◆ **Set exercise**
Reproduce, word for word, the entries from their first line through the line that contains "The height and width of the screenshot is (1456, 819). In", including both of those lines.

[Pointing entries for text and elements]
--- start ---

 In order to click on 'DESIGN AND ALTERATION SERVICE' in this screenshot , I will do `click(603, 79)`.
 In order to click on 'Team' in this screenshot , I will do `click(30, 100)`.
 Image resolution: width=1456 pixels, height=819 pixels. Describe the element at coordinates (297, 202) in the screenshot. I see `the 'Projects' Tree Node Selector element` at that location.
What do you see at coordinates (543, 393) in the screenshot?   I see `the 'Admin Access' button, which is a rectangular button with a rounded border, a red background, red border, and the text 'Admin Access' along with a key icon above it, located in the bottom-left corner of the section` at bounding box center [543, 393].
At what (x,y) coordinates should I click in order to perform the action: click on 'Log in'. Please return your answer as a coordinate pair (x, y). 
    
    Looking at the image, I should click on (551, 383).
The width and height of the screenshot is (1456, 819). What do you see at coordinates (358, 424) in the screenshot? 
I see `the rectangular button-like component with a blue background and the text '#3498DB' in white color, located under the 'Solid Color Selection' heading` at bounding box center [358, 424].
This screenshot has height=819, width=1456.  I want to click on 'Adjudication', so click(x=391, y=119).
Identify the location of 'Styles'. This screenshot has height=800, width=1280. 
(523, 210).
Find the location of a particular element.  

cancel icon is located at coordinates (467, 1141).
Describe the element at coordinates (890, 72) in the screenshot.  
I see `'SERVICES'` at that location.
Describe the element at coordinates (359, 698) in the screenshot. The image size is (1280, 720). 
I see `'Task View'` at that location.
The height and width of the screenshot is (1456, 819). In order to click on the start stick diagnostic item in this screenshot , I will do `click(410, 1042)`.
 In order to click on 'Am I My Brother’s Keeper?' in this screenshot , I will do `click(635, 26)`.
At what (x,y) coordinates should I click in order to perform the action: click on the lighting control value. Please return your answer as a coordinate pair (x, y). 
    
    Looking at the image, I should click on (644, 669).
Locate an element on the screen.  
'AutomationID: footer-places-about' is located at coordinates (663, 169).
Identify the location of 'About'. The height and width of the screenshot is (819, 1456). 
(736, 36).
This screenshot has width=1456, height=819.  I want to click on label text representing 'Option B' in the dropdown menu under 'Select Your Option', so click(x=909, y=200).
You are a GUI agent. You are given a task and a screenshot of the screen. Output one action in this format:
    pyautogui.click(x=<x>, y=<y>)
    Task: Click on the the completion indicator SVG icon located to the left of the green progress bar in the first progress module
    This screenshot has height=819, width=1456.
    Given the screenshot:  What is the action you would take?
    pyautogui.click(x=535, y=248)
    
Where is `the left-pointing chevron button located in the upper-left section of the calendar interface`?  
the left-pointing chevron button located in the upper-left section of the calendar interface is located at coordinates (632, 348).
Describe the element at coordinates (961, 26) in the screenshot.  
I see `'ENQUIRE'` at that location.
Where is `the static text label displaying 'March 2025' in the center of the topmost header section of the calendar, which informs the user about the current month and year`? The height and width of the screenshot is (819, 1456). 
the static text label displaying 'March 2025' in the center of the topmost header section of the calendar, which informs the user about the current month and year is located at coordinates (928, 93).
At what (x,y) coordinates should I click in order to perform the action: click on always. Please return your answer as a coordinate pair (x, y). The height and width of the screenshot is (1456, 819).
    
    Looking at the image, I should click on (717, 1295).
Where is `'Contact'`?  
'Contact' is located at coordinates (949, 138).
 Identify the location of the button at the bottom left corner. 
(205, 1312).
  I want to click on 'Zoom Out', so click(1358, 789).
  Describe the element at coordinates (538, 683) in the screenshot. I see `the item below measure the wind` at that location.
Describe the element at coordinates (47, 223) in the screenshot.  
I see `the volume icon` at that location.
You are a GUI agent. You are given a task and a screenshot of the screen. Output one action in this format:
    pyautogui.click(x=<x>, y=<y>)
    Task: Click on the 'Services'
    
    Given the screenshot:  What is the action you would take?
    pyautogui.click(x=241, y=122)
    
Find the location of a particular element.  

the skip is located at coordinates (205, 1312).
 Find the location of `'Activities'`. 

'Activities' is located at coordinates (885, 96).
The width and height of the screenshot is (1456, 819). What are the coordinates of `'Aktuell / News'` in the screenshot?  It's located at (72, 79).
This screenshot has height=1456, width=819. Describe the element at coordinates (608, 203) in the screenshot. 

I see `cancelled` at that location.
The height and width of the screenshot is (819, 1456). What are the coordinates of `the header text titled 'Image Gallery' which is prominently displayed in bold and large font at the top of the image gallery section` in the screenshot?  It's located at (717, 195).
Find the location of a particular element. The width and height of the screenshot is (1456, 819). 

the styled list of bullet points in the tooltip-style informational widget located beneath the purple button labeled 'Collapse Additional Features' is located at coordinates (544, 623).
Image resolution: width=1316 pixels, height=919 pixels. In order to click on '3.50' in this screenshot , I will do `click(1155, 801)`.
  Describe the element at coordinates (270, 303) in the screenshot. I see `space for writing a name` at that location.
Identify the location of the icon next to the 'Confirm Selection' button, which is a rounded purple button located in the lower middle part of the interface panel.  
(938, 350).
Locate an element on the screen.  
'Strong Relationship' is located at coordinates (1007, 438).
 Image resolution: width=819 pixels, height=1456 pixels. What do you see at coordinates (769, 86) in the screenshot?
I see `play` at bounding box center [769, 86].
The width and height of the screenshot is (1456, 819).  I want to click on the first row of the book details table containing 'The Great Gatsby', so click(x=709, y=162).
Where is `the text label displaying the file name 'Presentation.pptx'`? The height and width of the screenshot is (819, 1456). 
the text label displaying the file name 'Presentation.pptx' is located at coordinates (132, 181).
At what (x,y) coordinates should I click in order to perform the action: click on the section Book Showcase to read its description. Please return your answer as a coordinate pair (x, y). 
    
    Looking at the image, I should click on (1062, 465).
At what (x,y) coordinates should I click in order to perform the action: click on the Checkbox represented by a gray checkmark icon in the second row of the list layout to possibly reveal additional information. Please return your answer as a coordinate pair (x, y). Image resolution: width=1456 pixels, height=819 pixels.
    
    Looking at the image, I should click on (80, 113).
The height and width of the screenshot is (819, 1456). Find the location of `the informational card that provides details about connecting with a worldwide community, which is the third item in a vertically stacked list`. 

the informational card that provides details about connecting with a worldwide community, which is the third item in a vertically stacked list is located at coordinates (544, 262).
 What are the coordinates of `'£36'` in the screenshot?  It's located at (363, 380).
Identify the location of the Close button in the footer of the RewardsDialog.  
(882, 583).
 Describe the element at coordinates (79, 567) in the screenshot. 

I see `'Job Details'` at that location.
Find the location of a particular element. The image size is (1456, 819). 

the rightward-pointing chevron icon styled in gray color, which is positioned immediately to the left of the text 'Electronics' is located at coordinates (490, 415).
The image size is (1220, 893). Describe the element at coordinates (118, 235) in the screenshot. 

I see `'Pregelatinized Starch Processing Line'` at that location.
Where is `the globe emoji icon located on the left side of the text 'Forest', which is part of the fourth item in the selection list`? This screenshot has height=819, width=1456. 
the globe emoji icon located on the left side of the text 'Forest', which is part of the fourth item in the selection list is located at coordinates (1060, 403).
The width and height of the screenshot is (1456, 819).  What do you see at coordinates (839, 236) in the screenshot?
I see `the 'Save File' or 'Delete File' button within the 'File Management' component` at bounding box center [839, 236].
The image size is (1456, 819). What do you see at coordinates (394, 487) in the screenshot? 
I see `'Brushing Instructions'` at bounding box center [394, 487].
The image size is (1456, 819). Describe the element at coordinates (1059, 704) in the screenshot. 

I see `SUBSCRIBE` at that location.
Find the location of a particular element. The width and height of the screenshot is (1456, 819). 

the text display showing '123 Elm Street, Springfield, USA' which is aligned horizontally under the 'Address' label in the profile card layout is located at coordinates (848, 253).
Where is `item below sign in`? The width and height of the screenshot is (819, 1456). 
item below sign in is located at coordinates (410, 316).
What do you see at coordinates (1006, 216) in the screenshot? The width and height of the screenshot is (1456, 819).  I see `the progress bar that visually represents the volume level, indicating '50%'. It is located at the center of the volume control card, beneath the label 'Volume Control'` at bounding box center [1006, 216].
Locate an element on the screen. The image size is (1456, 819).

--- end ---

◆ **Solution to this exercise**
 In order to click on 'DESIGN AND ALTERATION SERVICE' in this screenshot , I will do `click(603, 79)`.
 In order to click on 'Team' in this screenshot , I will do `click(30, 100)`.
 Image resolution: width=1456 pixels, height=819 pixels. Describe the element at coordinates (297, 202) in the screenshot. I see `the 'Projects' Tree Node Selector element` at that location.
What do you see at coordinates (543, 393) in the screenshot?   I see `the 'Admin Access' button, which is a rectangular button with a rounded border, a red background, red border, and the text 'Admin Access' along with a key icon above it, located in the bottom-left corner of the section` at bounding box center [543, 393].
At what (x,y) coordinates should I click in order to perform the action: click on 'Log in'. Please return your answer as a coordinate pair (x, y). 
    
    Looking at the image, I should click on (551, 383).
The width and height of the screenshot is (1456, 819). What do you see at coordinates (358, 424) in the screenshot? 
I see `the rectangular button-like component with a blue background and the text '#3498DB' in white color, located under the 'Solid Color Selection' heading` at bounding box center [358, 424].
This screenshot has height=819, width=1456.  I want to click on 'Adjudication', so click(x=391, y=119).
Identify the location of 'Styles'. This screenshot has height=800, width=1280. 
(523, 210).
Find the location of a particular element.  

cancel icon is located at coordinates (467, 1141).
Describe the element at coordinates (890, 72) in the screenshot.  
I see `'SERVICES'` at that location.
Describe the element at coordinates (359, 698) in the screenshot. The image size is (1280, 720). 
I see `'Task View'` at that location.
The height and width of the screenshot is (1456, 819). In order to click on the start stick diagnostic item in this screenshot , I will do `click(410, 1042)`.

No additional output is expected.